The second takeaway is that this was about the best possible outcome for Kishida. The LDP Komeito performed above most observers’ expectations, which gives Kishida enough political capital to maneuver ahead of next summer’s Upper House election.

On top of that, key losses by members of the LDP old guard have yielded Kishida an additional mandate to shake things up inside the LDP. For example, party faction head Nobuteru Ishihara — a politician who was in contention to lead the LDP back in 2012 — failed to win his district. But of all the LDP members that lost their district, the most important to fall was LDP Secretary-General Akira Amari.

As one of the so-called Three A’s along with former prime ministers Shinzo Abe and Taro Aso, Amari gained his influential secretary-general billet as a concession for Abe and Aso’s help in engineering Kishida’s victory in the LDP presidential election last month. Amari was meant to offer the Three A’s a foothold in the party’s institutional leadership, but his loss upsets those designs.

Since the secretary-general is ultimately responsible for the LDP’s success in elections and other efforts, Amari could not hope to retain his position if he could not even hold on to his own district. Rather than wait for Kishida to push him out, he tendered his resignation, leaving the door open for Kishida to pick Foreign Minister Toshimitsu Motegi and make a personal ally the country’s top diplomat. Motegi, like Kishida, toes the line between old guard LDP politics and a more modern perspective.

Beyond elevating a more like-minded player to be his No. 2 in the party and bringing another ally into the Cabinet, Kishida loosened some of the shackles from the deals he had to make to become prime minister. When paired with the fact that old guard LDP politicians were losing their seats, Kishida will have a greater opportunity to reshape the LDP in his own image, rather than having to preserve the Abe legacy.

The final takeaway centers on Nippon Ishin no Kai. The Osaka-based party quadrupled its seat totals, but they still have much work to do to hold onto their gains. The party’s candidates still only won 42% of the contests they ran, and their greatest success was enjoyed in their home base in Osaka.

Nippon Ishin no Kai has been here before in “feast or famine” elections. The pendulum swing between relevance and obscurity at the national level has been ongoing since the party’s inception. Are they destined to remain a regional party with national aspirations?
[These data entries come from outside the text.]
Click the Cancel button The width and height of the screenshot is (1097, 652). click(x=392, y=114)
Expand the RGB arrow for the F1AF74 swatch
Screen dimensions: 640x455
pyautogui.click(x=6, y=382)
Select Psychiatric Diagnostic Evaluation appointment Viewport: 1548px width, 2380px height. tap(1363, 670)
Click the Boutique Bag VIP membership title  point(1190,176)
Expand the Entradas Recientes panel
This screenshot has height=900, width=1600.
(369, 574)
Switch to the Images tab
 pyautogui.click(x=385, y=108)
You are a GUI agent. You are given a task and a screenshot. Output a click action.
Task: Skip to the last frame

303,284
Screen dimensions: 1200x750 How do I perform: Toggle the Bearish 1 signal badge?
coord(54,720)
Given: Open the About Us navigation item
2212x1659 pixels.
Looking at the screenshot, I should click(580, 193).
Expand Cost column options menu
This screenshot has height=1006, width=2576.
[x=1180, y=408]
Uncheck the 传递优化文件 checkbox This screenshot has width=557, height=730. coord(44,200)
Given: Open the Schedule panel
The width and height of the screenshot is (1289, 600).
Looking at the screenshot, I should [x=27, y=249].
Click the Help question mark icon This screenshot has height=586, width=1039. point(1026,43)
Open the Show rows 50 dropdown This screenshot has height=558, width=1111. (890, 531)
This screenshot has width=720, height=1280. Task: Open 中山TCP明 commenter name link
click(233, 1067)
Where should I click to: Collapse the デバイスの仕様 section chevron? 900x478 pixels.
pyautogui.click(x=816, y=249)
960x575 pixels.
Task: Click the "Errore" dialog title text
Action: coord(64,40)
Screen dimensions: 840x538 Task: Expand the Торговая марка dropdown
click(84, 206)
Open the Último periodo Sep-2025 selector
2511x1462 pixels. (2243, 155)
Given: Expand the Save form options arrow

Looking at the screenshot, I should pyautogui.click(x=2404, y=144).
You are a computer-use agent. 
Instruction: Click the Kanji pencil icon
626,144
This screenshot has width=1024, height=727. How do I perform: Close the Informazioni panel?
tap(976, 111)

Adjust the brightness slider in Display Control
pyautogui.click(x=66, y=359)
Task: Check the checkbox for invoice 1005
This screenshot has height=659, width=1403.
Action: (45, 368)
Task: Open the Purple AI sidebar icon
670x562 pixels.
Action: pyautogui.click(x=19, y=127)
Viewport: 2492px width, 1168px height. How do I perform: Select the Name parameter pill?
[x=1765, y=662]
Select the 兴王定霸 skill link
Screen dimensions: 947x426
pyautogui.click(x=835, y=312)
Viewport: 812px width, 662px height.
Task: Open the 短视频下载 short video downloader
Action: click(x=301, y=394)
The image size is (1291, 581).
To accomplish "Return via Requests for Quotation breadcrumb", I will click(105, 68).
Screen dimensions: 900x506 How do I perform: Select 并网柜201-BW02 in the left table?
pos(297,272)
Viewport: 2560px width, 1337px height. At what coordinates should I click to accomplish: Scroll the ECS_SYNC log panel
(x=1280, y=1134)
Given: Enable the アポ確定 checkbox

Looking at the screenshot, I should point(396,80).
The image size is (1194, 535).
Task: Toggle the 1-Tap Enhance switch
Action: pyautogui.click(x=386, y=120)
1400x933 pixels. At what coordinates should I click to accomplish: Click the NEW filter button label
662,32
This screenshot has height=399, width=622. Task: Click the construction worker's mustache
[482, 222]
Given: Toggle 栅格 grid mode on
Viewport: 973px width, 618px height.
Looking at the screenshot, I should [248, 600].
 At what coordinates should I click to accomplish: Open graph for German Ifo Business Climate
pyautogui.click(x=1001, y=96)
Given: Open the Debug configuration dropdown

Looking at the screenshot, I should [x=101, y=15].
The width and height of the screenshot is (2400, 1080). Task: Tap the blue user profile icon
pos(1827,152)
Will they eventually change their position and cozy up to the LDP in exchange for policy concessions. Will they posture themselves to be a true alternative to the LDP?

Nippon Ishin no Kai have less than a year to answer those questions. With the Upper House election looming, they will have to decide how they parlay their newfound momentum, lest they suffer the same sort of outcomes from bygone elections.

Michael MacArthur Bosack is the special adviser for government relations at the Yokosuka Council on Asia-Pacific Studies. He previously served in the Japanese government as a Mansfield fellow.